Nesse tipo de contexto os alunos são mais livres para produzirem sentidos das novas situações, baseados no que já conhecem e com a ajuda e apoio dos aprendizes mais experientes e dos professores. Uma visão da educação derivada da teoria sociocultural reconhece a validade parcial dos argumentos individuais e sociais e propõe uma concepção dialógica do ensinoaprendizagem em que o conhecimento é co-construído pelo professor e estudantes enquanto realizam atividades conjuntas que se decidem por acordo em vez de serem impostas. Segundo este entendimento, o objetivo principal da educação é melhorar a compreensão de todos os interessados mediante a apropriação e o aproveitamento dos recursos da cultura como instrumentos para participar em questionamentos que tem uma importância ao mesmo tempo individual e social e que tem repercussões para a ação além da sala de aula. (WELLS, 2001, p.234).

**Linhas de dados**
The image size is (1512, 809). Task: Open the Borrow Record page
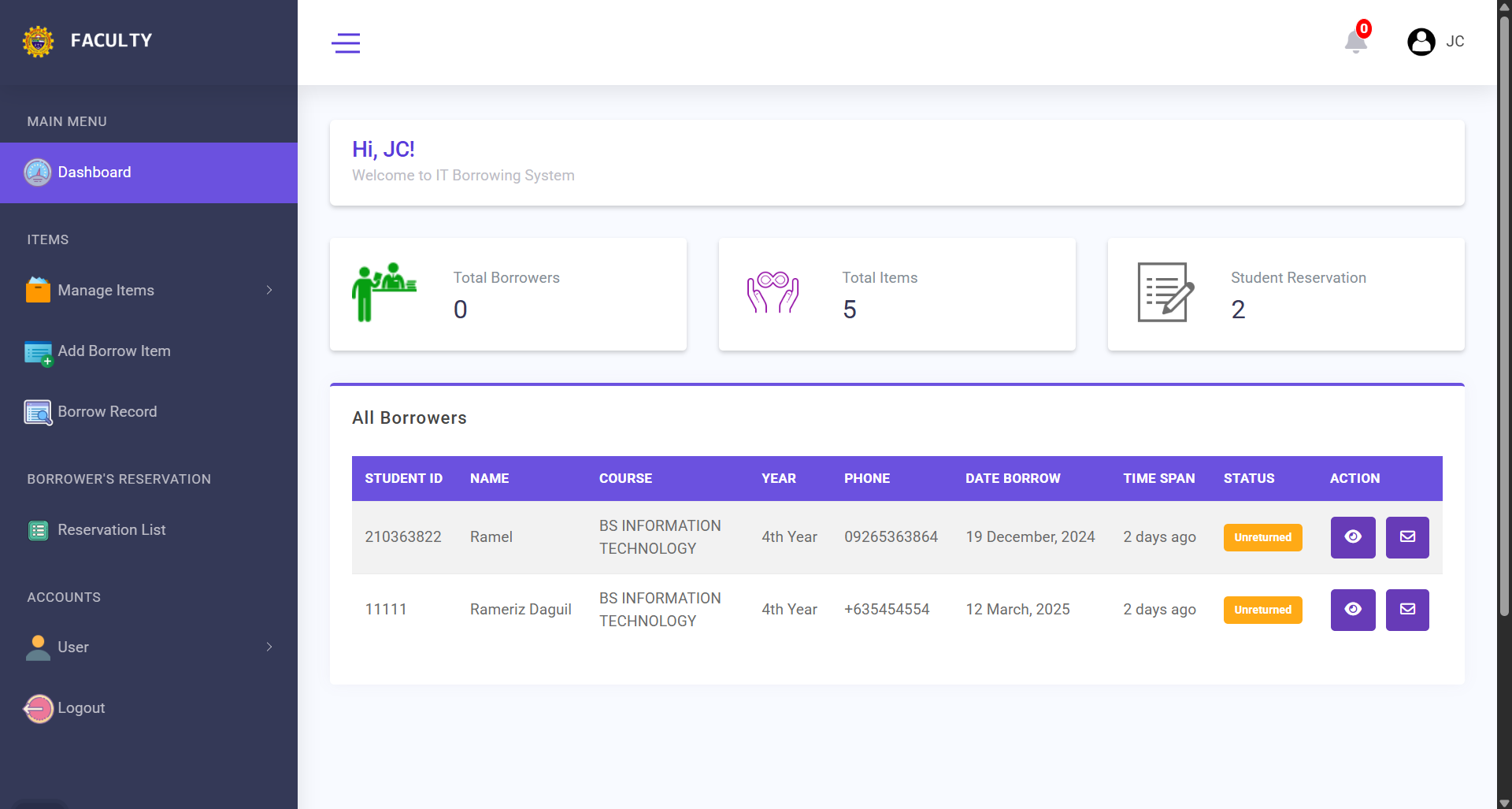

**Lista de exercícios**
• a. No texto sobre a visão sociocultural da educação, quem co-constrói o conhecimento?
• b. Continue o texto sobre a visão sociocultural da educação a partir do ponto em que ele termina.

**Respostas por tarefa**
• a. O professor e os estudantes.

• b.
Assim, educar pela pesquisa implica uma dialética entre o desenvolvimento individual e coletivo, tendo sempre como referência uma linguagem socialmente compartilhada por meio da qual os processos educativos se concretizam. É especialmente por meio de produções escritas, com participações individuais e de grupos, que essa dialética pode ser implementada. As atividades de grupos, inicialmente em nível de sala de aula, podem ser ampliadas de modo a envolver também as comunidades escolares em seu todo, assim como o contexto social e cultural. Isso inclui valorizar contribuições de especialistas e autores, possibilitando aos alunos a participação em práticas de comunidades que vão além da sala de aula. Um espaço de pesquisa sobre temas de interesse dos alunos, que se estende para além da sala de aula, possibilita o crescimento dos alunos em uma diversidade de competências, transformando a aula em uma comunidade de aprendizagem. Nesses grupos consegue-se aproveitar as competências individuais dos participantes para o benefício coletivo de todo o grupo. 2.3 Aprendendo em rede A pesquisa em sala de aula multiplica as possibilidades de constituir comunidades de aprendizagem quando os alunos são integrados em grupos de Internet, com intenso uso das ferramentas da informática para a concretização das pesquisas. Os espaços virtuais não somente dão acesso a uma infinidade de informações e dados para solucionar os problemas propostos, mas constituem espaço de intensas interações, entre colegas e entre professor e alunos, em que as produções individuais e coletivas podem ser gradativamente aperfeiçoadas. Desse modo, a organização de turmas de alunos em torno de grupos de Internet transforma os contextos de aula em espaços abertos, as aulas perdem suas delimitações tanto em espaço físico, como em tempo e os participantes podem estar constantemente em aula, interagindo e produzindo cooperativamente.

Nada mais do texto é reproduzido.